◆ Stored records
════════
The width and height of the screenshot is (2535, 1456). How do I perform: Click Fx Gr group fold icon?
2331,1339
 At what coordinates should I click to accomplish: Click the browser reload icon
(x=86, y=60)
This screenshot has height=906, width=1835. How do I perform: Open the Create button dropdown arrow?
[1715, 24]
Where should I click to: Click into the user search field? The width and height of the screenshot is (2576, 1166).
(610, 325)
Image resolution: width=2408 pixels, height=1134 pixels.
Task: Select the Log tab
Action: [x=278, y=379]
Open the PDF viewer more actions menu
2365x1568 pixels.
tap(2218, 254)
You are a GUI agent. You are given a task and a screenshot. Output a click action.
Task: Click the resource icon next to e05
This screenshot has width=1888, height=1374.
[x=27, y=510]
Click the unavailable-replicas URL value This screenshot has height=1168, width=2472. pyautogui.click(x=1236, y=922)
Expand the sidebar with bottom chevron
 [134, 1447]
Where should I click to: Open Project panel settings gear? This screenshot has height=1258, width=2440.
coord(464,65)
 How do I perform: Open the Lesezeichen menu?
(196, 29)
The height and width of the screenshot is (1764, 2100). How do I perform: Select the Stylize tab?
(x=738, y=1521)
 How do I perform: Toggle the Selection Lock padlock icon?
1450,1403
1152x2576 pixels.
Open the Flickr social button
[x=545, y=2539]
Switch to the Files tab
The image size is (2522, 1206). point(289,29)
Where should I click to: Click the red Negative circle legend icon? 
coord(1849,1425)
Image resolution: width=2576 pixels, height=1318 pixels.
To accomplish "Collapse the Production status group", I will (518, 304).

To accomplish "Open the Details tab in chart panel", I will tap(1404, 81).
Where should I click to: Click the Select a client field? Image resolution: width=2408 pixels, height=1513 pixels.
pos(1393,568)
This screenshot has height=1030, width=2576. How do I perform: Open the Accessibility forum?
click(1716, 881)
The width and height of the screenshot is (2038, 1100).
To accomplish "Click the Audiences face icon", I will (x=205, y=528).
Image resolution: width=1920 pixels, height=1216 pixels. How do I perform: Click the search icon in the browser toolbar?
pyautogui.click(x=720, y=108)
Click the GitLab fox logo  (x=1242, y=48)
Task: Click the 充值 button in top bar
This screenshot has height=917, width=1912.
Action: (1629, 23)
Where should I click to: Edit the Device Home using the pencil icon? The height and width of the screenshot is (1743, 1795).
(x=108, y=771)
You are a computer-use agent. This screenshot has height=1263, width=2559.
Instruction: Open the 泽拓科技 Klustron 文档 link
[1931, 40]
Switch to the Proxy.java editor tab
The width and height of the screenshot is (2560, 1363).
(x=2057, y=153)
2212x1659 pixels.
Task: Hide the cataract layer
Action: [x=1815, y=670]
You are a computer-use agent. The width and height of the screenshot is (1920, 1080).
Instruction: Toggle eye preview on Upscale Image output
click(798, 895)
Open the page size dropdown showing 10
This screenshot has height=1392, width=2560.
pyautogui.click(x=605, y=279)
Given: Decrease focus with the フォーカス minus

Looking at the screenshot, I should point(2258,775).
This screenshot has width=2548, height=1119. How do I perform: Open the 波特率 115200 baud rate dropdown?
════════
◆ DIRECTIONS FOR THIS TASK
Please retype the data above exactly, including every line.

◆ TASK RESPONSE
The width and height of the screenshot is (2535, 1456). How do I perform: Click Fx Gr group fold icon?
2331,1339
 At what coordinates should I click to accomplish: Click the browser reload icon
(x=86, y=60)
This screenshot has height=906, width=1835. How do I perform: Open the Create button dropdown arrow?
[1715, 24]
Where should I click to: Click into the user search field? The width and height of the screenshot is (2576, 1166).
(610, 325)
Image resolution: width=2408 pixels, height=1134 pixels.
Task: Select the Log tab
Action: [x=278, y=379]
Open the PDF viewer more actions menu
2365x1568 pixels.
tap(2218, 254)
You are a GUI agent. You are given a task and a screenshot. Output a click action.
Task: Click the resource icon next to e05
This screenshot has width=1888, height=1374.
[x=27, y=510]
Click the unavailable-replicas URL value This screenshot has height=1168, width=2472. pyautogui.click(x=1236, y=922)
Expand the sidebar with bottom chevron
 [134, 1447]
Where should I click to: Open Project panel settings gear? This screenshot has height=1258, width=2440.
coord(464,65)
 How do I perform: Open the Lesezeichen menu?
(196, 29)
The height and width of the screenshot is (1764, 2100). How do I perform: Select the Stylize tab?
(x=738, y=1521)
 How do I perform: Toggle the Selection Lock padlock icon?
1450,1403
1152x2576 pixels.
Open the Flickr social button
[x=545, y=2539]
Switch to the Files tab
The image size is (2522, 1206). point(289,29)
Where should I click to: Click the red Negative circle legend icon? 
coord(1849,1425)
Image resolution: width=2576 pixels, height=1318 pixels.
To accomplish "Collapse the Production status group", I will (518, 304).

To accomplish "Open the Details tab in chart panel", I will tap(1404, 81).
Where should I click to: Click the Select a client field? Image resolution: width=2408 pixels, height=1513 pixels.
pos(1393,568)
This screenshot has height=1030, width=2576. How do I perform: Open the Accessibility forum?
click(1716, 881)
The width and height of the screenshot is (2038, 1100).
To accomplish "Click the Audiences face icon", I will (x=205, y=528).
Image resolution: width=1920 pixels, height=1216 pixels. How do I perform: Click the search icon in the browser toolbar?
pyautogui.click(x=720, y=108)
Click the GitLab fox logo  (x=1242, y=48)
Task: Click the 充值 button in top bar
This screenshot has height=917, width=1912.
Action: (1629, 23)
Where should I click to: Edit the Device Home using the pencil icon? The height and width of the screenshot is (1743, 1795).
(x=108, y=771)
You are a computer-use agent. This screenshot has height=1263, width=2559.
Instruction: Open the 泽拓科技 Klustron 文档 link
[1931, 40]
Switch to the Proxy.java editor tab
The width and height of the screenshot is (2560, 1363).
(x=2057, y=153)
2212x1659 pixels.
Task: Hide the cataract layer
Action: [x=1815, y=670]
You are a computer-use agent. The width and height of the screenshot is (1920, 1080).
Instruction: Toggle eye preview on Upscale Image output
click(798, 895)
Open the page size dropdown showing 10
This screenshot has height=1392, width=2560.
pyautogui.click(x=605, y=279)
Given: Decrease focus with the フォーカス minus

Looking at the screenshot, I should point(2258,775).
This screenshot has width=2548, height=1119. How do I perform: Open the 波特率 115200 baud rate dropdown?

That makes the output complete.